Столь ясная постановка вопроса в немалой степени прекратила колебания верхов посада Москвы и иных городов, куда Гермоген рассылал свои грамоты, повелевая духовенству размножать их и читать прихожанам «не по один день». Царские войска, местные воеводы и служилые люди уяснили, что война идет не на шутку, что под удар поставлено то общество, в котором они занимали хорошее или плохое, но далеко не последнее место. Социальное размежевание затронуло и армию повстанцев; сначала рязанцы Ляпунова и Сумбулова со стрельцами, затем дворяне Истомы Пашкова предали Болотникова и перешли пусть к ненавидимому, но предсказуемому феодалу Шуйскому. Хитроумный царь Василий хотел купить на знатный чин и самого предводителя крестьян, холопов, городской бедноты и казаков, но получил от Болотникова гордый ответ: «Я дал душу свою Димитрию и сдержу клятву, буду на Москве не изменником, а победителем!»
Гермоген понимал обоюдоострость своей пропаганды и после первых побед над восставшими 26-27 ноября отказался от пересказа повстанческих листовок. Теперь он обрушился прежде всего на Лжедмитрия, который за год царствования якобы сверг святителей, отлучил от паствы и монастырей архимандритов, игуменов и иноков, «священнический чин от церквей как волк разогнал». Это была откровенная ложь, как и то, что самозванец пролил реки крови и разорил боярство, приказных людей, дворян и купцов.
Ясно, что Гермоген перенес на Лжедмитрия, под знаменем которого выступали болотниковцы, прежние обвинения в адрес восставших, которые выступают теперь как клятвопреступники, нарушившие присягу законному царю Василию. Но кто же сами повстанцы? Просто разбойники и воры, беглые холопы и вероотступные казаки, опасные лишь своим «скопом». Они бесчестят иконы, оскверняют церкви, «бесстыдно блудом срамят» жен и дев, разоряют дома и убивают горожан.

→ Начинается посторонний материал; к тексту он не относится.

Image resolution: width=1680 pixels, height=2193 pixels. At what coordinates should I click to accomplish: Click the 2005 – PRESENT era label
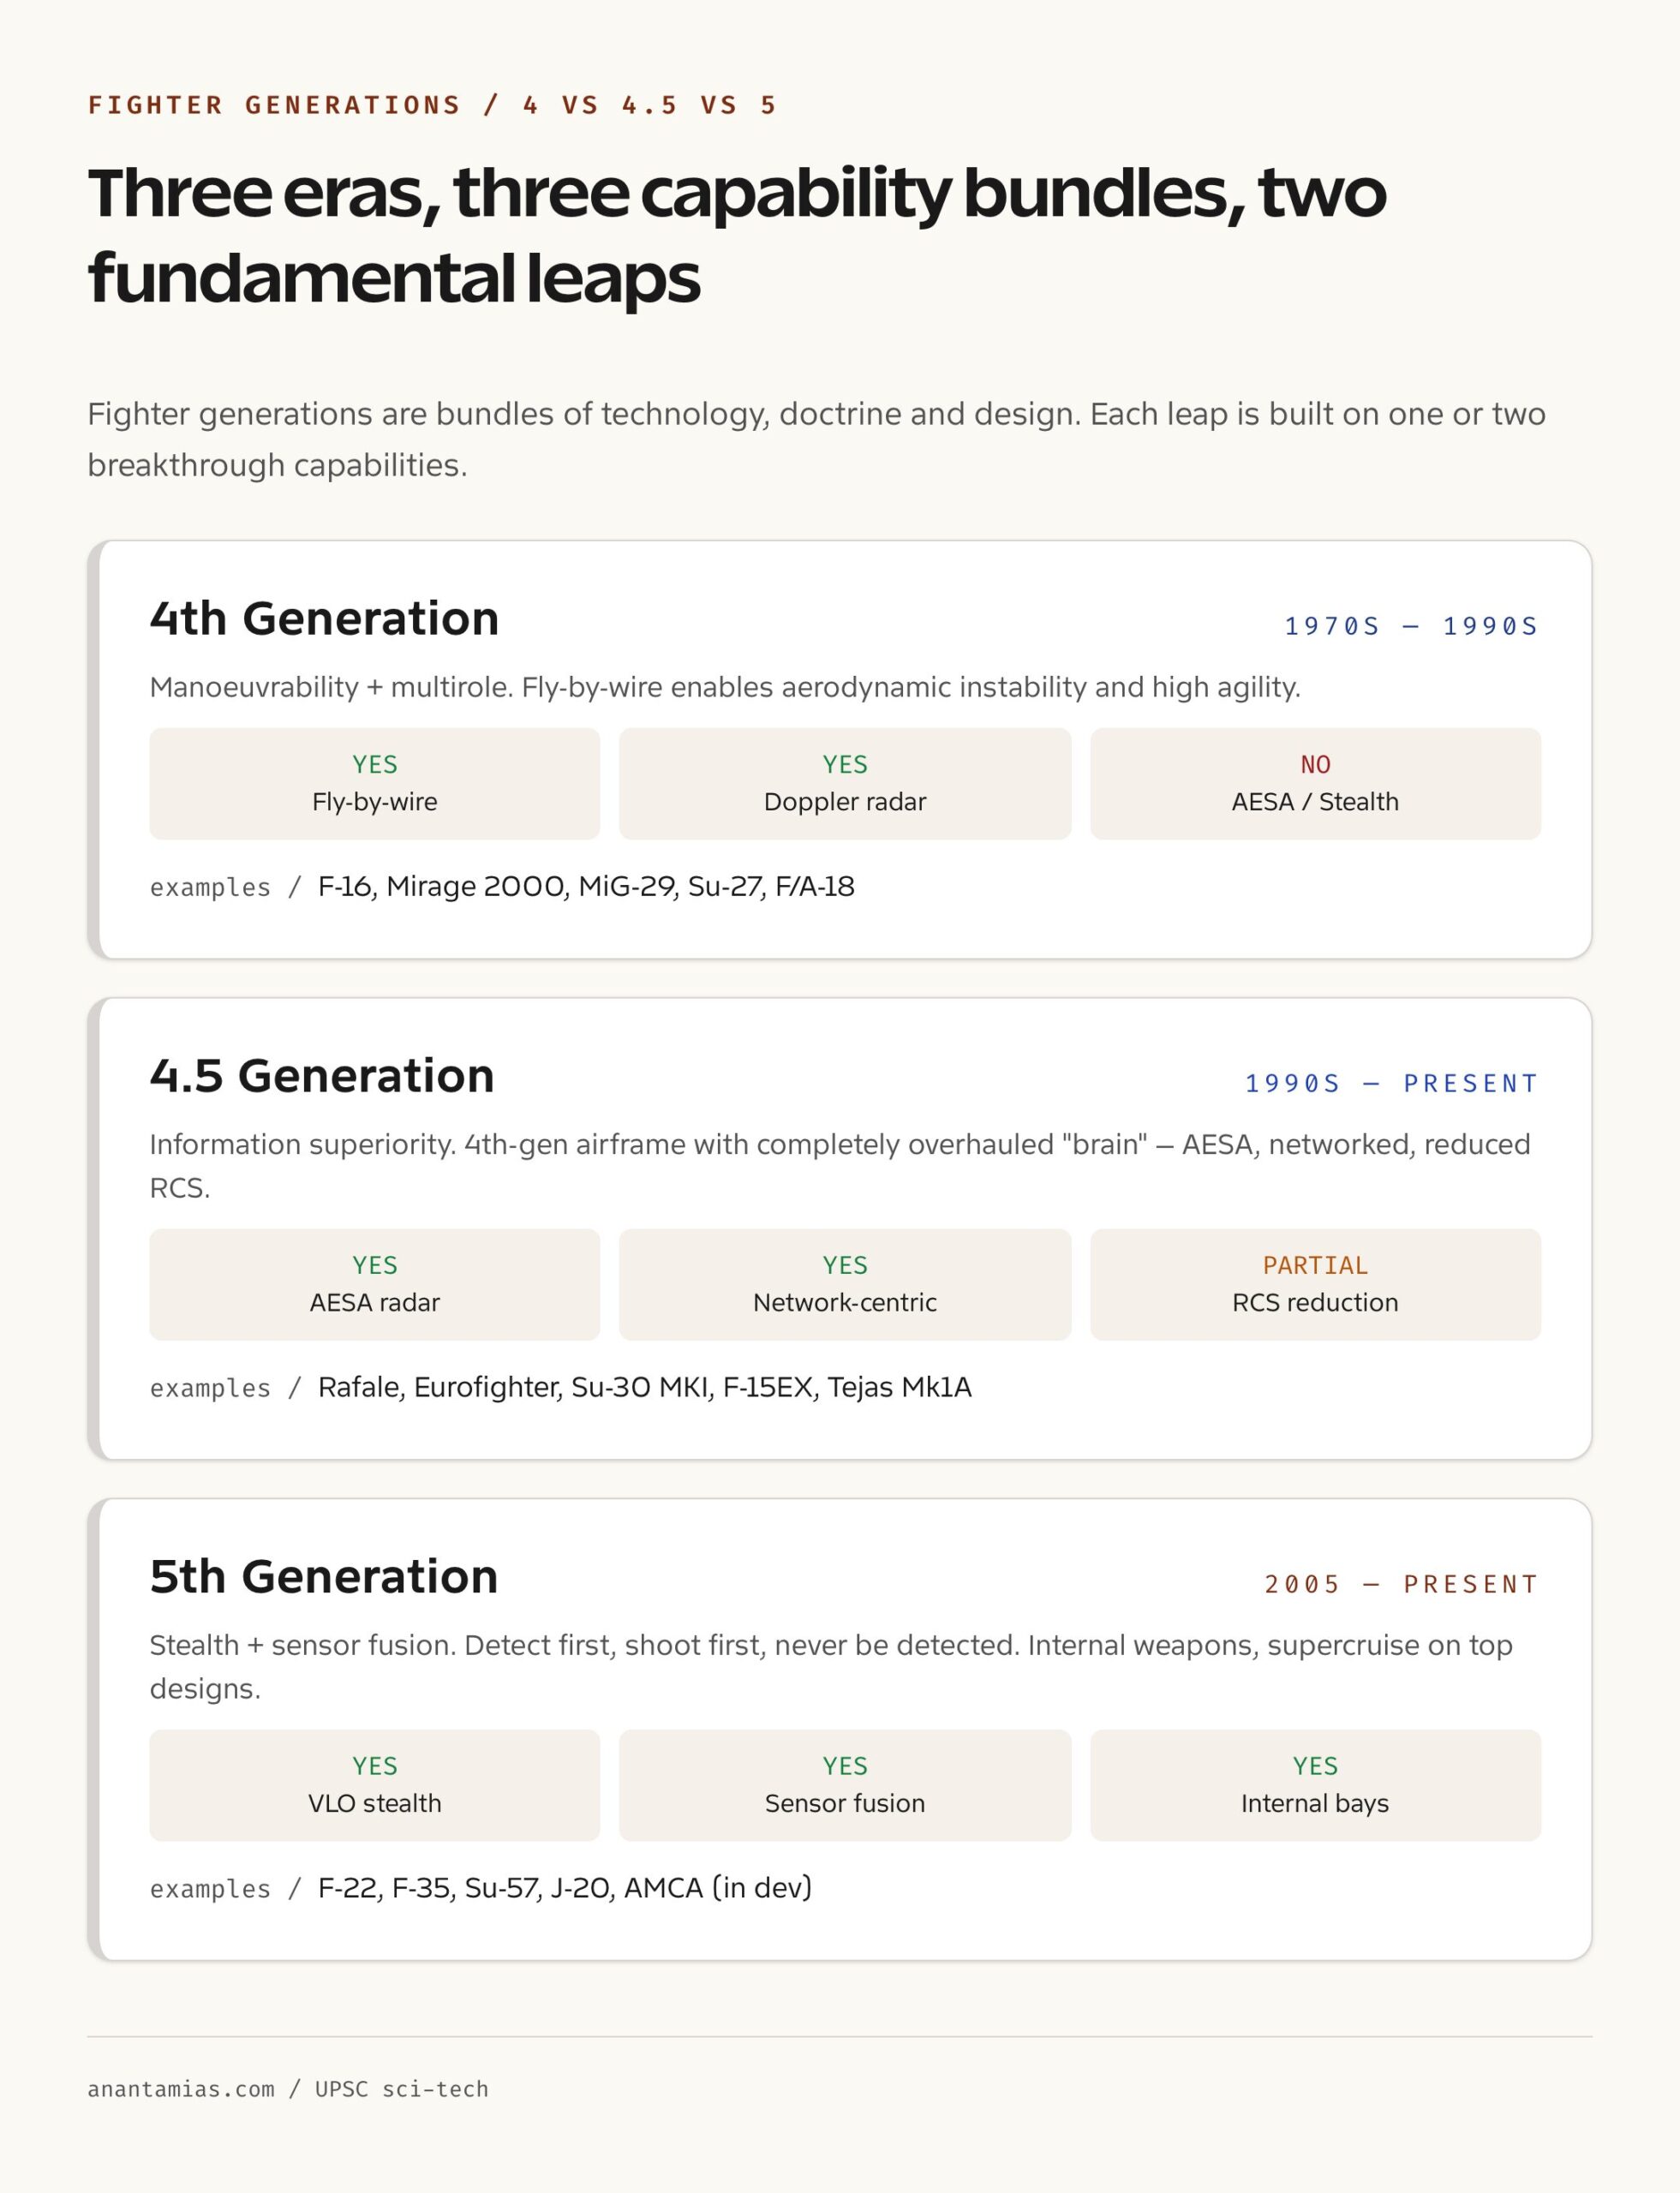click(1401, 1584)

Эти-то пакостники покушаются на Москву, призывая голытьбу, холопов и всяких злодеев «на убиение и грабеж»! Города, которые им покорились, были «того ж часу пограблены, и жены и девы осквернены, и всякое зло над ними совершилось». Там же, где «воров и хищников не устрашились», — все цело и сохранно. Призывая всех добрых людей стоять за «воистину свята и праведна истиннаго крестьянского» царя Василия, патриарх уповает и на верность присяге, и на растущую силу царской рати, и на изрядное число беглецов из стана повстанцев, и на победы московского оружия, дающие, как он не преминул указать, немалые «корысти» воинам.
Грамоты Гермогена сыграли свою роль: Москва устояла, силы уравновесились, затем чаша весов качнулась в пользу Шуйского. 2 декабря в жестоком встречном сражении при Котлах Болотников был разбит войском И. И. Шуйского и М. В. Скопина-Шуйского, части его армии были окружены и уничтожены в Коломенском и Заборье, предводитель с остатками воинов отступил в Калугу. Нет сомнения, что патриарх настаивал на энергичном преследовании Болотникова и скорейшем завершении войны; Шуйский по обыкновению колебался и трусил.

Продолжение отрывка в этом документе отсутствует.